Bowden, V.R., and Greenberg, C.S. (2008). Pediatric Nursing Procedures, 2nd edition. Philadelphia, PA: Lippincott Williams and Wilkins.

Ireton, J. (2007). Tracheostomy suction: A protocol for practice. Paediatric nursing, 19(10), 14-8.

Cincinnati Children’s Hospital. (2009). Suctioning. Retrieved January 19, 2012.

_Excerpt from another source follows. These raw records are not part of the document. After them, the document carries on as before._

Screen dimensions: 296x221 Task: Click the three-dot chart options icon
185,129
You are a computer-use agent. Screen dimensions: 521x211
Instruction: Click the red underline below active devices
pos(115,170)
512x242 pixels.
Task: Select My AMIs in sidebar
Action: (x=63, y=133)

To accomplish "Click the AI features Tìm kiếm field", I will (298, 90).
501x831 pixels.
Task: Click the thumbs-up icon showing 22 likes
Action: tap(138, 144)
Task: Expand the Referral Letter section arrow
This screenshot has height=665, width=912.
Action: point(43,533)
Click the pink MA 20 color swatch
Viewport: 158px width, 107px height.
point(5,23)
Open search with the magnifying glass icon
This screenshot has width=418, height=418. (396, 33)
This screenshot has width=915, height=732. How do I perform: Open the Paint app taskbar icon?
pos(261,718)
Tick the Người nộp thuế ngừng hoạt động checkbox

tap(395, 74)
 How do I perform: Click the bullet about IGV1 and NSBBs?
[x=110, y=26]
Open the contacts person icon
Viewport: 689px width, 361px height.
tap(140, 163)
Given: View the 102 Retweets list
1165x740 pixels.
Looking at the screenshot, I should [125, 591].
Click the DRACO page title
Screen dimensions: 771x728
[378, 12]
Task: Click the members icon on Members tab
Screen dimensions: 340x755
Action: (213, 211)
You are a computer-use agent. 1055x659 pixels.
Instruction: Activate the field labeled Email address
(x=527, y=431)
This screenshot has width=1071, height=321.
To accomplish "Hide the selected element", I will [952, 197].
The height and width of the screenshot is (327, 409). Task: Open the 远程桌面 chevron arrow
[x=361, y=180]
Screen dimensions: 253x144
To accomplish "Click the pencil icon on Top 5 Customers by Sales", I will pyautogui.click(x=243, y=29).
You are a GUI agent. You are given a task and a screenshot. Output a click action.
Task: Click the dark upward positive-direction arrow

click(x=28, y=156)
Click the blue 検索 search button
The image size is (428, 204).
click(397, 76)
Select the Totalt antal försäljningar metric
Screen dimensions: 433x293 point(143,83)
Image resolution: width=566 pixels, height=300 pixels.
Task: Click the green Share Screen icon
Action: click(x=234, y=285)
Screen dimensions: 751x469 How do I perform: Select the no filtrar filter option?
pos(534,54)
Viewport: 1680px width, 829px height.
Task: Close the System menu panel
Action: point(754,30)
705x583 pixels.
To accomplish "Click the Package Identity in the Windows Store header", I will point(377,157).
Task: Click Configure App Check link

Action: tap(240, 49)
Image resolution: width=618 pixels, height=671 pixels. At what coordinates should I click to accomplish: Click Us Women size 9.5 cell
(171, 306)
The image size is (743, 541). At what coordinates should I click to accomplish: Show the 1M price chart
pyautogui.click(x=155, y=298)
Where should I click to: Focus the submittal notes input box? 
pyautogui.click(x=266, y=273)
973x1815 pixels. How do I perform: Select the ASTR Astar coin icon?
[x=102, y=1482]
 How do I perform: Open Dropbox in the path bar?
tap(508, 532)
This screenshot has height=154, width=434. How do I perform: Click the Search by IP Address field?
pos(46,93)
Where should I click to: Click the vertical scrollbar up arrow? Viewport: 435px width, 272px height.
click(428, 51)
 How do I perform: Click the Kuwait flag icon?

Cincinnati Children’s Hospital. (2011). Basic Pediatric Tracheostomy Care. Retrieved January 19, 2012.


X. Vagus Nerve Stimulator

Definition

Vagus nerve stimulation (VNS) is a type of treatment in which short bursts of electrical energy are directed into the brain via the vagus nerve, a large nerve in the neck. A battery about the size of a silver dollar is implanted under the skin in the chest. Electrical leads are threaded under the skin and attached to the vagus nerve during the same procedure. The device is programmed to deliver electrical stimulation that can help reduce the frequency of a child’s seizures. (Epilepsy Therapy Project [2006]; National Institute of Mental Health, 2009).

Purpose

Vagus nerve stimulators are used to control partial onset seizures (which originate from only one part of the brain) when other methods have been ineffective.

Equipment

Vagus nerve stimulator magnet.

Procedure

When the student has an aura, the magnet is passed over the implanted stimulator to cause an immediate stimulation of the vagus nerve. The stimulator may also be used for students who are having a seizure.

Delegation Considerations

The school nurse, RN, or LPN may use the Vagus nerve stimulator. Appropriately trained, unlicensed assistive personnel may also use the magnet when the student is having a seizure with supervision, evaluation, and feedback and an IHCP in place.

Select Nursing Considerations

As with other medical equipment refer to the manufacturer’s instructions for operation. In addition, contact the manufacturer’s representative if you need education regarding the unit.

References

Epilepsy Therapy Project. (2006). Vagus nerve stimulation. Retrieved January 19, 2012.

Epilepsy Foundation.

National Institute of Mental Health. (2009). Brain stimulation therapies. Retrieved January 19, 2012.

Gilette Children’s Specialty Healthcare. 2012. Vagus Nerve Stimulator. Retrieved on January 23, 2012.